Quando ele ainda estava no noviciado, certa vez ele fez a Via Sacra ajoelhando-se três vezes em cada estação. Um dos padres observando este noviço fervoroso comentou: Nunca vi um noviço com tanto zelo. Mas ele logo respondeu: Isto não é zelo, não. É que eu ganhei três Vias Sacras como penitência e fiz tudo de uma só vez.
Poucos dias antes de sair de Portugal viajamos juntos para Ávila, com o irmão dele, que também é sacerdote. Tentamos subir as muralhas, mas uma moça nos explicou que teríamos que pagar. Mas quanto é?, perguntou Pe. Joãozinho. Dois euros para as crianças, 3 para idosos e 5 para adultos, respondeu ela. Ele, logo percebendo que era desnecessário falar todos estes preços, já que não havia entre nós nem idosos e nem crianças, respondeu-lhe: então nos dê três bilhetes para crianças, porque assim fica mais barato.
Estes e muitos outros fatos pitorescos poderiam ser contados. Mas estes poucos são suficientes para mostrar o seu tom de brincadeira. Gostaria ainda de dizer algo que me marcou bastante. Em todos os ambientes ele criava um clima de alegria. Todos gostavam de estar ao seu lado. Na comunidade criava um clima descontraído, o que o ajudava a superar as diferenças.
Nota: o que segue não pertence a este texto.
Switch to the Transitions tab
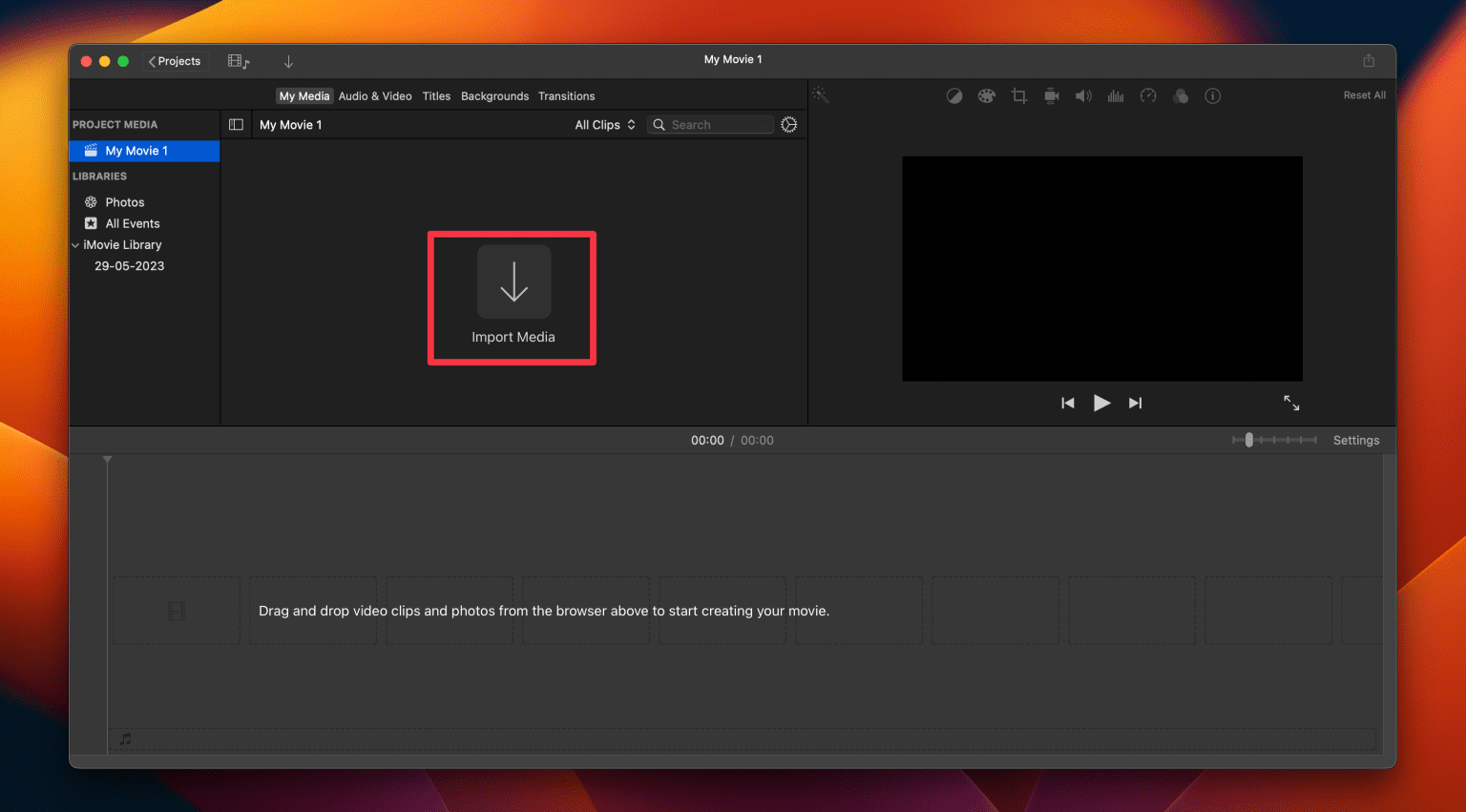The height and width of the screenshot is (812, 1466). click(566, 95)
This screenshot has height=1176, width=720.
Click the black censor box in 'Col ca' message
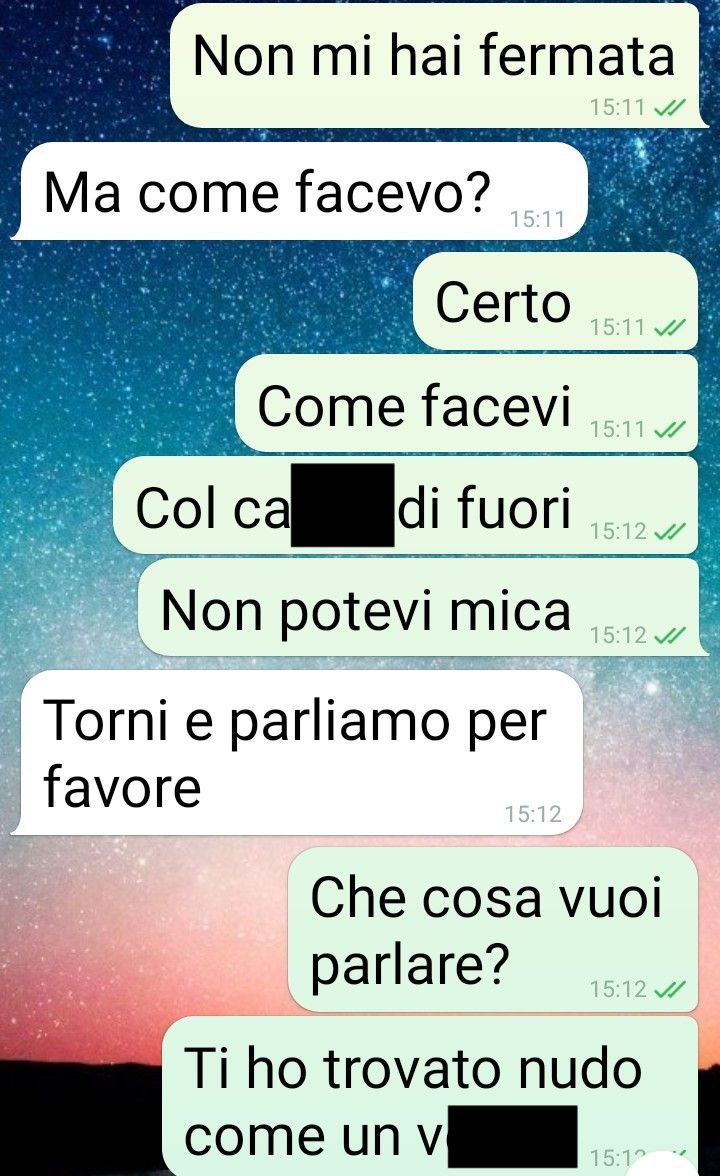[343, 505]
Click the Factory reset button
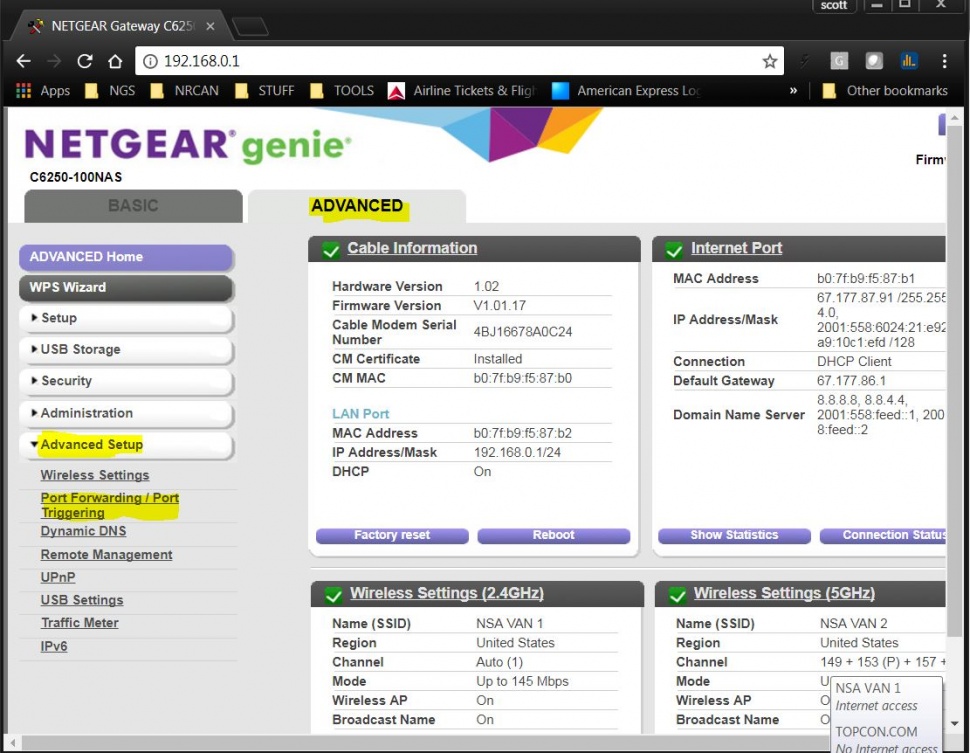970x753 pixels. [x=392, y=535]
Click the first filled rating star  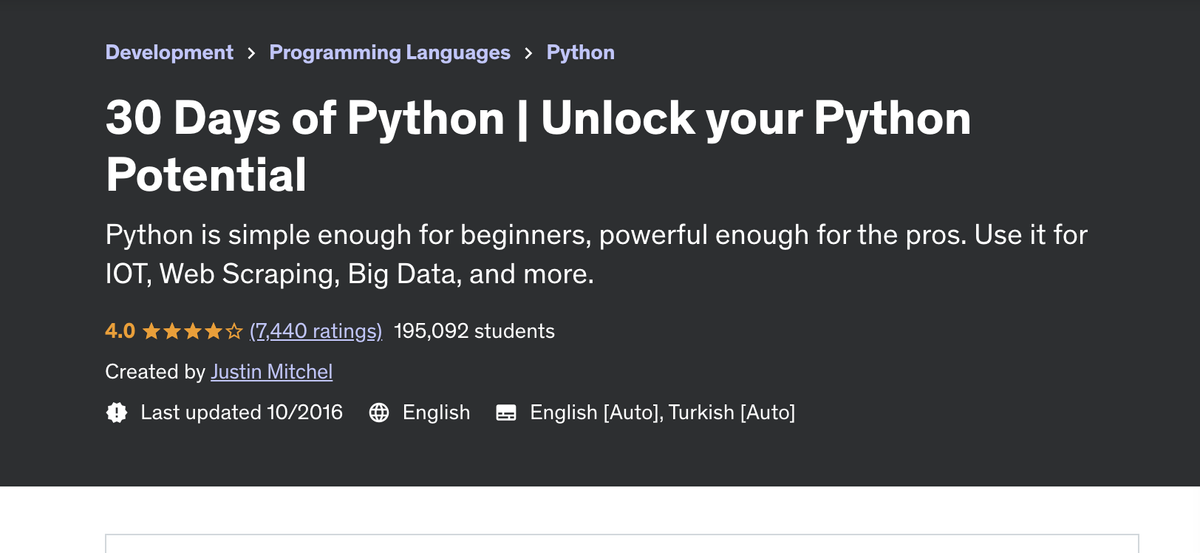[153, 331]
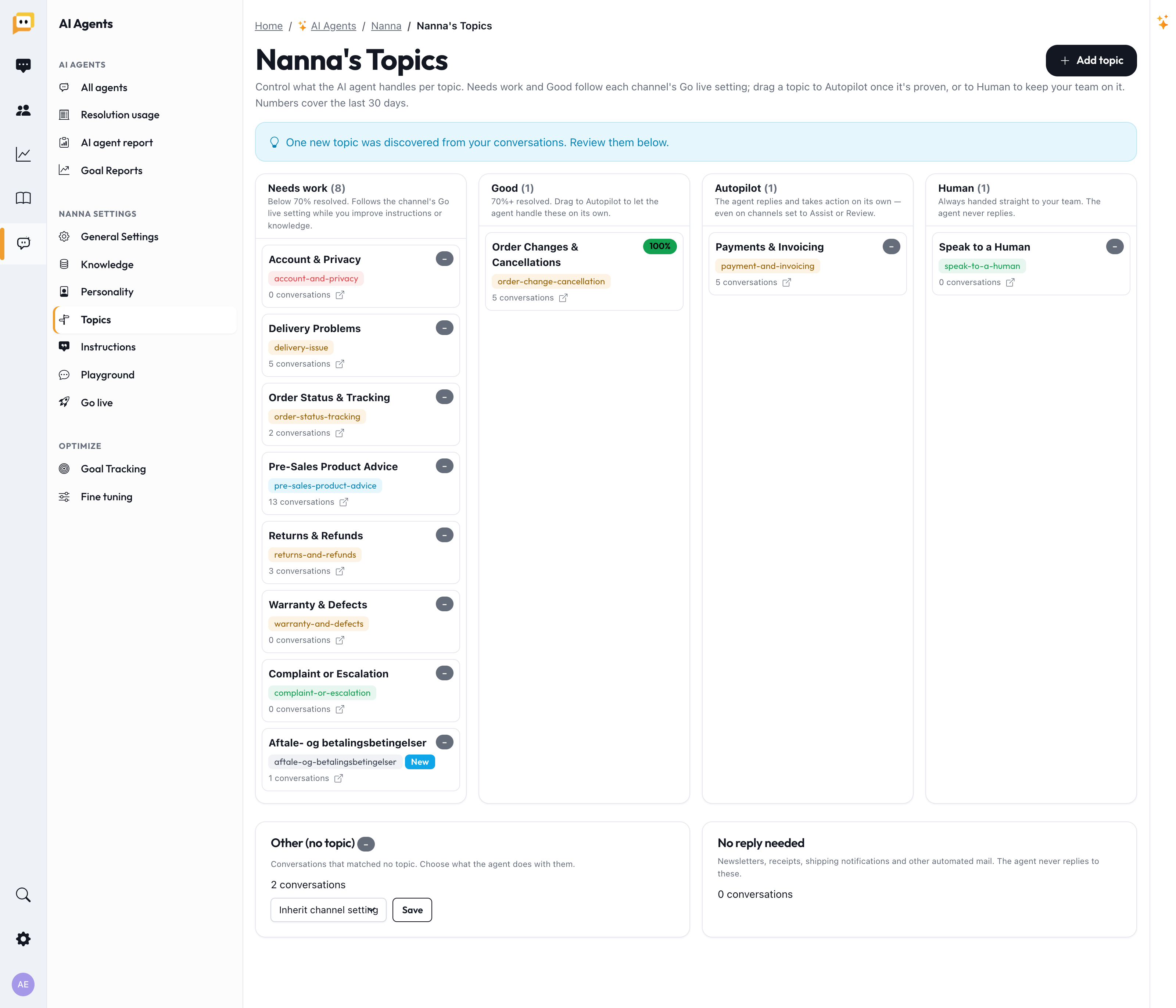This screenshot has height=1008, width=1176.
Task: Click the minus badge on Account & Privacy card
Action: click(444, 259)
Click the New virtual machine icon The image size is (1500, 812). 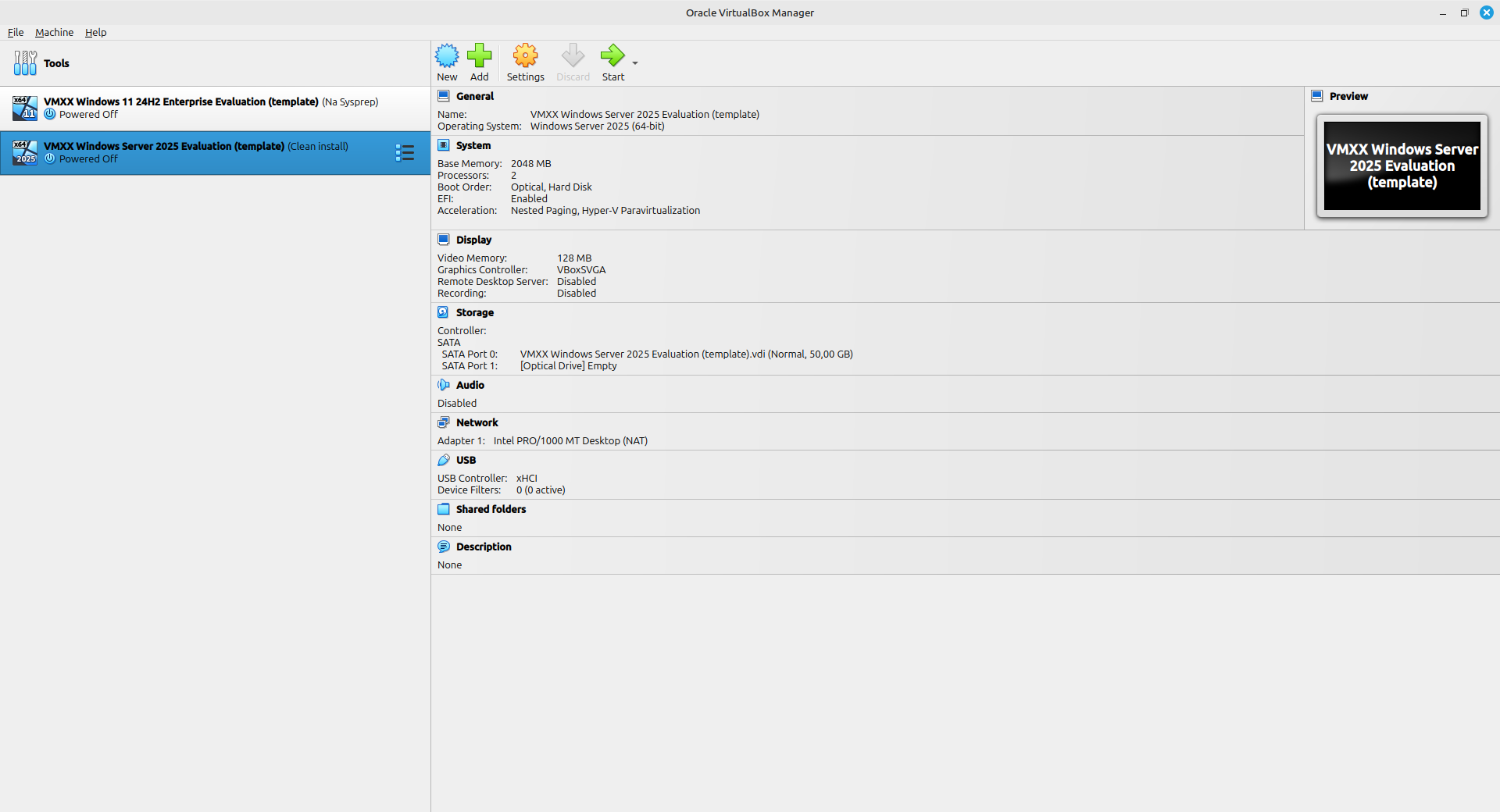coord(447,56)
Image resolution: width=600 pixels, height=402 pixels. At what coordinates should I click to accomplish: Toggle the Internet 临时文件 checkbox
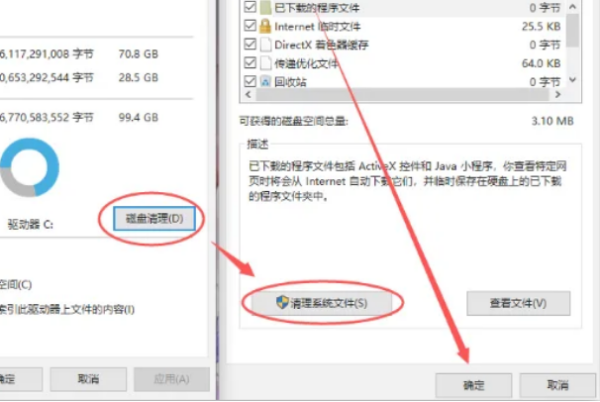click(x=250, y=25)
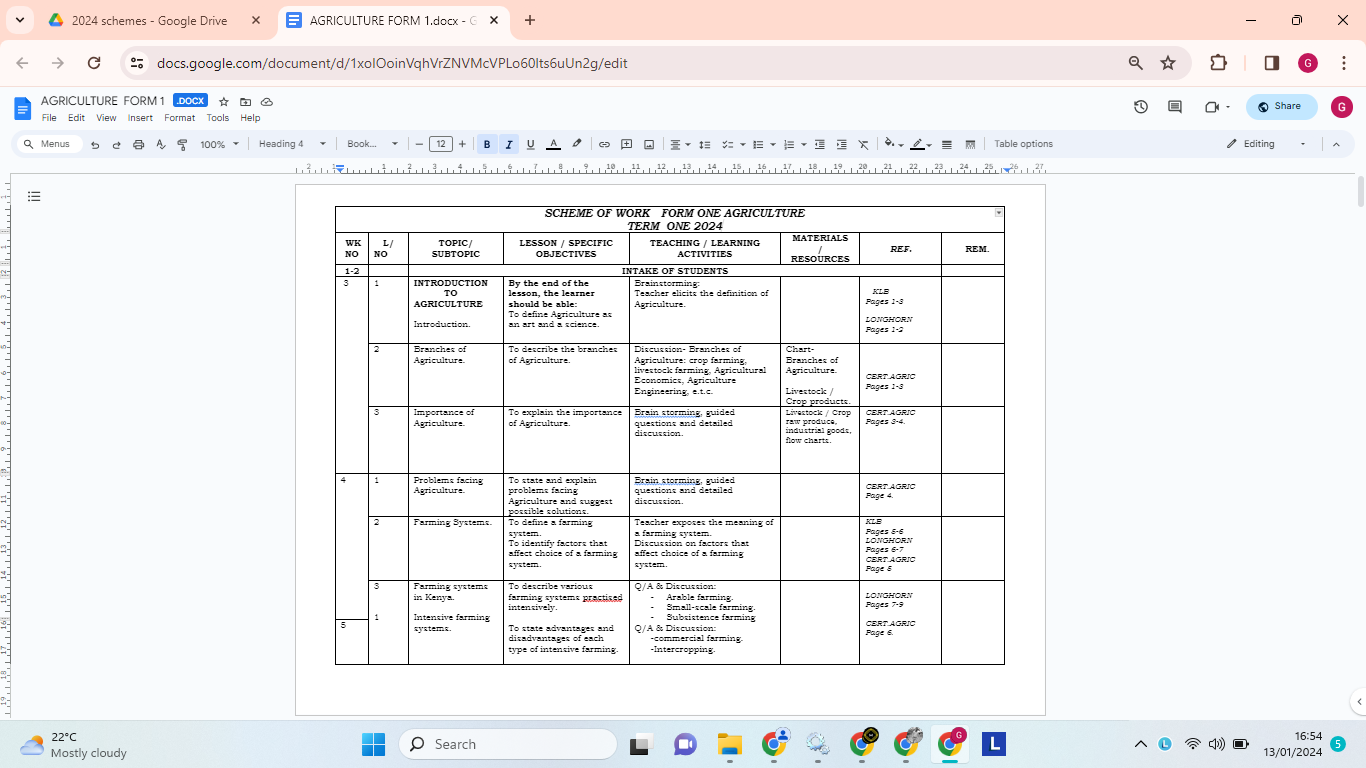1366x768 pixels.
Task: Toggle italic formatting
Action: [508, 144]
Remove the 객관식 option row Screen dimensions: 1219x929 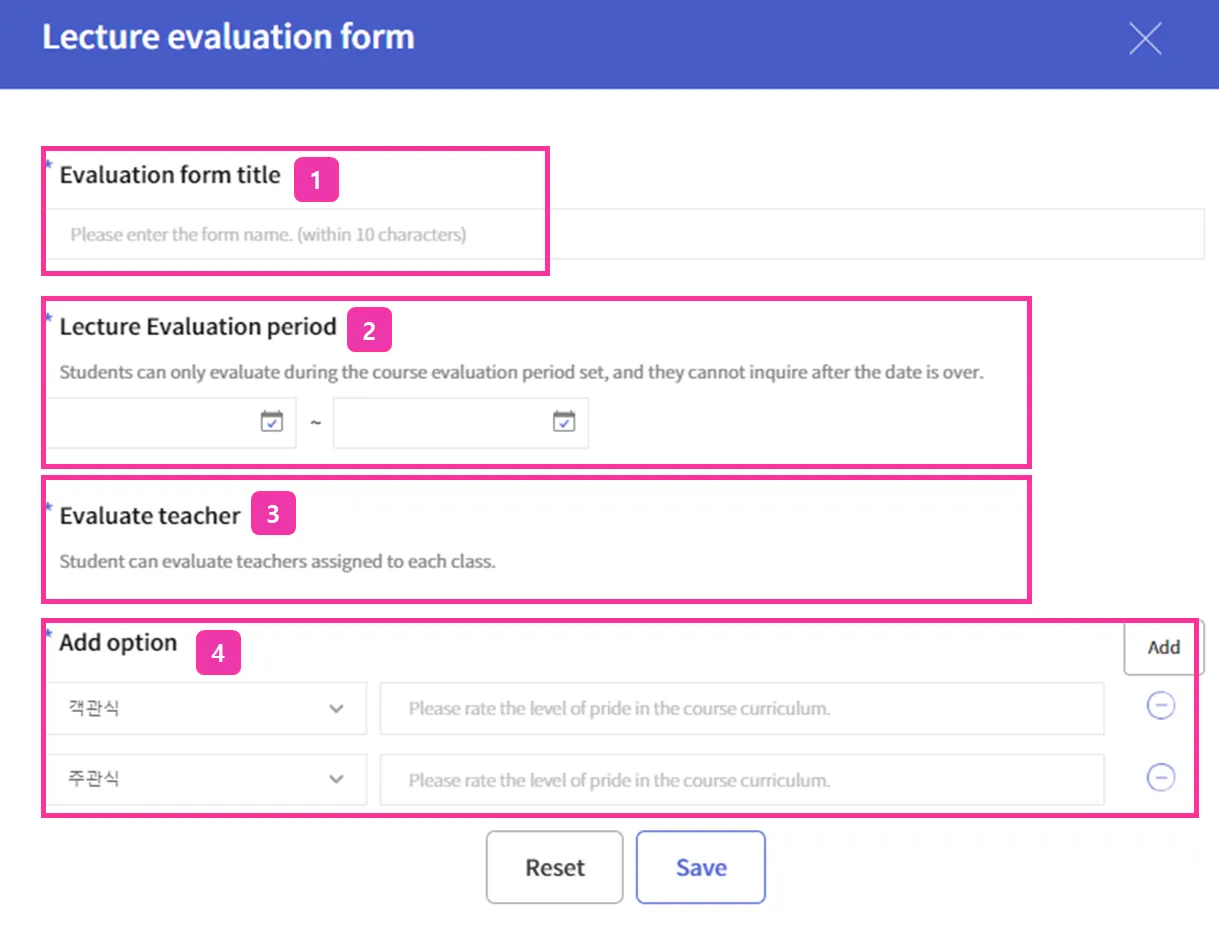(1160, 706)
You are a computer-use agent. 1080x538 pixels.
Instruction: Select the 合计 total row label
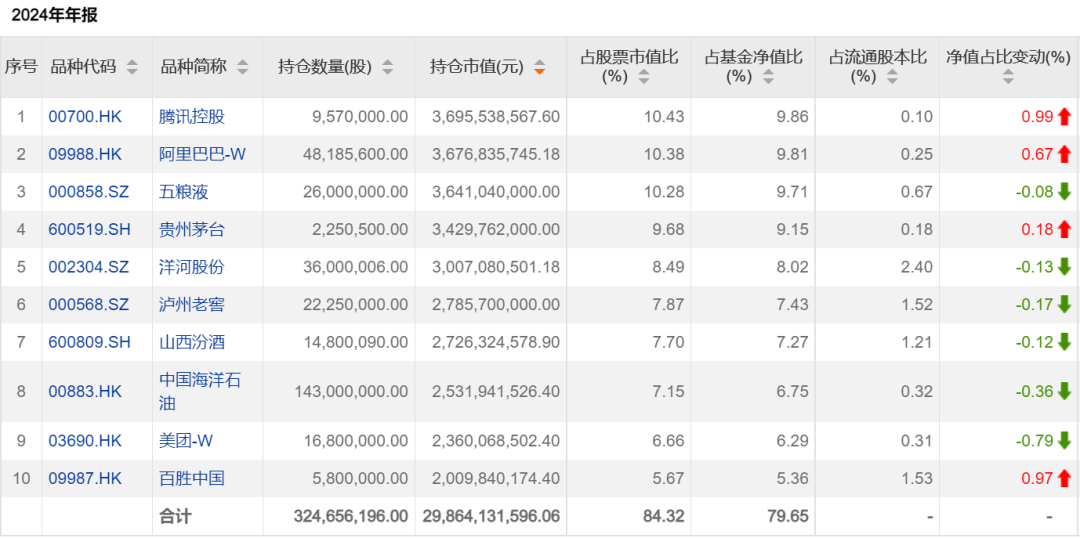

Fiquei muito surpreendido com a maneira como ele repassou para mim a paróquia de Odivelas. Fez isso com toda delicadeza ao transmitir a administração da paróquia. Logo no primeiro dia convidou-me a comprar um carro novo para mim. Sempre servia-me com conselhos nos momentos difíceis, ou orientando -me como conduzir o trabalho pastoral. Ele mesmo dizia que a mais fácil forma de resolver os problemas era com o governo comunista. Ele dizia para as autoridades do município: eu sei, que os dirigentes do partido não lhes permitem acreditar em Deus, mas em Nossa Senhora temos que acreditar. Quando eles afirmavam, ele logo dizia: Pois é. É para Ela que eu quero construir uma igreja. Temos que resolver todos os problemas. Não adianta para nós discutirmos sobre o comunismo, porque tudo isso já conheço da Polônia. Realmente ele conseguiu solucionar rápido os problemas e iniciar as obras da construção da igreja da Rainha dos Apóstolos, onde hoje funciona uma linda paróquia na localidade de Ramada, em Odivelas.
Sentimos muito a sua falta e o seu jeito de solucionar os problemas pastorais em tom de brincadeira. Ele ficará nas nossas lembranças sempre com seu lado positivo e alegre. Espero que ele agora esteja alegrando a vida dos santos no céu, lembrando que a vida de Deus tem que ser sempre alegre.

Pe. Jan Sopicki SAC




4 comentários:

Anônimo disse...

Parabéns por mais este espaço Palotino. Que as novidades sobre a UAC estejam sempre neste blog.Paz de Jesus

Anônimo disse...

Meu estimado Pe João Sopick;
Quantas saudades!!!!!
Ler esse maravilhoso relato
sobre o amado Pe João,me faz lembrar quão doce são suas palavras nos momentos certos!
Fique com Deus!!!
O blog está maravilhoso!!!!
Saudades!!!!
Adriana Santos -Itaperuna- R.J.

Unknown disse...

Conheci e reconheci o Pe João Janik. Reconheci o Pe João que tão bem nos mostrou o "tal cirurgião de almas". Quantas saudades, Pe João ...! Abraço do António Cosme - Odivelas - Vouzela

Eurico. disse...

O Padre Joãozinho deixa saudades. Foi um homem de Deus preocupado com coisas práticas. Era um óptimo construtor de obras. Era cómico, divertido e um bom amigo. Tive a graça de o visitar no hospital dias antes da sua partida. E de lhe prestar as ultimas homenagens. Agora ele está com Jesus e nos nossos corações. Um grande abraço Padre Jan Sopick. Eurico.